The man behind the indie festival Sea Change, Rupert Morrison, tells how a legal wrangle that is well known to Totnes locals has reached a global audience.
Growing up, or at least spending a fixed period of time in this area, leaves you with vivid memories of the mundane, things so bizarrely specific can come to mean something more through a shared evocation. For me, one of the most evocative memories of my adolescence is, and remains, a knackered old car with a custom paint job.
On Totnes’ Station Road for the last twenty odd years have been a differing range of old vehicles from the local Broadway scrap merchants with communiqués about the varying amounts of money allegedly owed by a local councillor, rooted in planning permissions and aborted constructions.
Without giving any credence to the legitimacy of the debt or its very gradual repayment (the most recent vehicle claiming that £500 of the £5000 had indeed been repaid), the vehicles have always felt very much part of the shared Totnes cultural landscape, in no small part thanks to our friend Joe who used the exact words as the title of his 2006 debut album, ‘Pip Paine (Pay The £5000 You Owe)’, under his Metronomy moniker.
Sea Change’s tribute references both Totnes’s famous van and an album by festival headliners Metronomy
I remember hearing this was to be the case with much excitement before receiving a small quantity of the album on a stunning book bound CD edition. A rich green linen cover with the phrase, taken from the side of the vehicle, so beautifully embossed in perpetuity.
Thinking back, one of the earliest canvases was a black hearse, all the more macabre and further added weight to the cultural appropriation from a DIY ransom note into an artistic statement. All good jokes, at their root, must be about the lengths at which you’ll go to keep them alive.

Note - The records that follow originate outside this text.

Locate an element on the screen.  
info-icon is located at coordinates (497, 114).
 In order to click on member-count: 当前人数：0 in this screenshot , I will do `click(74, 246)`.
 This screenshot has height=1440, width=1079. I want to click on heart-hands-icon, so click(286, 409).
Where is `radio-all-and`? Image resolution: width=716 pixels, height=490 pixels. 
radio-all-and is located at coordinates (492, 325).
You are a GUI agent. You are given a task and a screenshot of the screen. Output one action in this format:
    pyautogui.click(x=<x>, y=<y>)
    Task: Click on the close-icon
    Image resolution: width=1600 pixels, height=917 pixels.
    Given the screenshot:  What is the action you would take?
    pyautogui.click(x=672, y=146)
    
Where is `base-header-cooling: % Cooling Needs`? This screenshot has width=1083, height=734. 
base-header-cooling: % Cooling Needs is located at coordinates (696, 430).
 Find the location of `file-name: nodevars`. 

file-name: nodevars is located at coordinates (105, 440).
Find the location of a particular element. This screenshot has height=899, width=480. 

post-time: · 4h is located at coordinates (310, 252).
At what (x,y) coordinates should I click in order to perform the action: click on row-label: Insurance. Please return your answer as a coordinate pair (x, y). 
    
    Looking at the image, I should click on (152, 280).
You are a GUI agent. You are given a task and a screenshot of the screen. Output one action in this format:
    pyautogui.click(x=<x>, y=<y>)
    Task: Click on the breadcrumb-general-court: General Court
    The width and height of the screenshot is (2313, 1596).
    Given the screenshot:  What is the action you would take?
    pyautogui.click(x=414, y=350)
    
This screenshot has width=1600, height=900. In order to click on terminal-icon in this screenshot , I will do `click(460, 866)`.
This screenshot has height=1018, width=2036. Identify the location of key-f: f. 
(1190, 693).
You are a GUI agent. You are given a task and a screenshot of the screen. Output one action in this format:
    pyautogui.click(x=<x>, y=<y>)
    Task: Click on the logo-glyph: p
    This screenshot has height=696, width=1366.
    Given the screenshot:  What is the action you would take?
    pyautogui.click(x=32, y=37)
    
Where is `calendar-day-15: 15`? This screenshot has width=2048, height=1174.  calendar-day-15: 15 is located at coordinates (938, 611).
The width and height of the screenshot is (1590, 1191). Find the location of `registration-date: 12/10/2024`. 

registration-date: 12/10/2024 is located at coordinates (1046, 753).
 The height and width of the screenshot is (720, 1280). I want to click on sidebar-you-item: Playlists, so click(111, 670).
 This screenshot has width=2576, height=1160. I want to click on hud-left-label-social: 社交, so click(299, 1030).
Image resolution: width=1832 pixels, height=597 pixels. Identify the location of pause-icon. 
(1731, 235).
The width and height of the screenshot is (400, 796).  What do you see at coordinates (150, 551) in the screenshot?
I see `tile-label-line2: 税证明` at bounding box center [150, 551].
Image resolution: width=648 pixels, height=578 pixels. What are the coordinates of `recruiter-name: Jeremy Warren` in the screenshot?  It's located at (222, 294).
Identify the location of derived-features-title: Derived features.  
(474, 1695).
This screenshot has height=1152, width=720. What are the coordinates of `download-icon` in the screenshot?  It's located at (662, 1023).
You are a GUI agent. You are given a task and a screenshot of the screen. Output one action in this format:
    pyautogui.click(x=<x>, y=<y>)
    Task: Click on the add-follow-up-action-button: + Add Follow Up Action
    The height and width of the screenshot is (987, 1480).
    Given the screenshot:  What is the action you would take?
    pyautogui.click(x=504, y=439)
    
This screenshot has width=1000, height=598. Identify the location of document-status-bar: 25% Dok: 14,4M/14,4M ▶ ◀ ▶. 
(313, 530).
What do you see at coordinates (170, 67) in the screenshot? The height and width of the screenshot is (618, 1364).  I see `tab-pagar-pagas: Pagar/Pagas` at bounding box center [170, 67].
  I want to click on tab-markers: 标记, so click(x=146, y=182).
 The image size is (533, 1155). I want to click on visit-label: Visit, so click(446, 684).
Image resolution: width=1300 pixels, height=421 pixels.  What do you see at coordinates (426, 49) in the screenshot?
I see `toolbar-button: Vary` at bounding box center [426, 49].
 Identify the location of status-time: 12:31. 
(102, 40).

Joe naming an album after the gloriously parochial landmark was bold and banal and brilliant, and to his credit Adrian Broadway, joking or not, has shown a remarkable tenacity to keep revolving the vehicles and reminding anyone who will listen that words used in private agreements and words used in public broadcast have at times a deep correlation and relationship.
In January the Broadways allowed us to pay tribute to the landmark with our own version of the famous van. They understand fully the notoriety that their vehicles have caused over the last few decades, how the messages have been sewn deeply into the shared memories of the region and also how excited I got explaining to them what fun I would have painting on it. I didn’t paint it myself, my mate Lee did it and we’d both note that it’s actually bloody hard to write neatly with emulsion on the side of a car.
For me and my friends, it was a unit of shared cultural transmission and in that sense, likely our first ever encounter with a meme.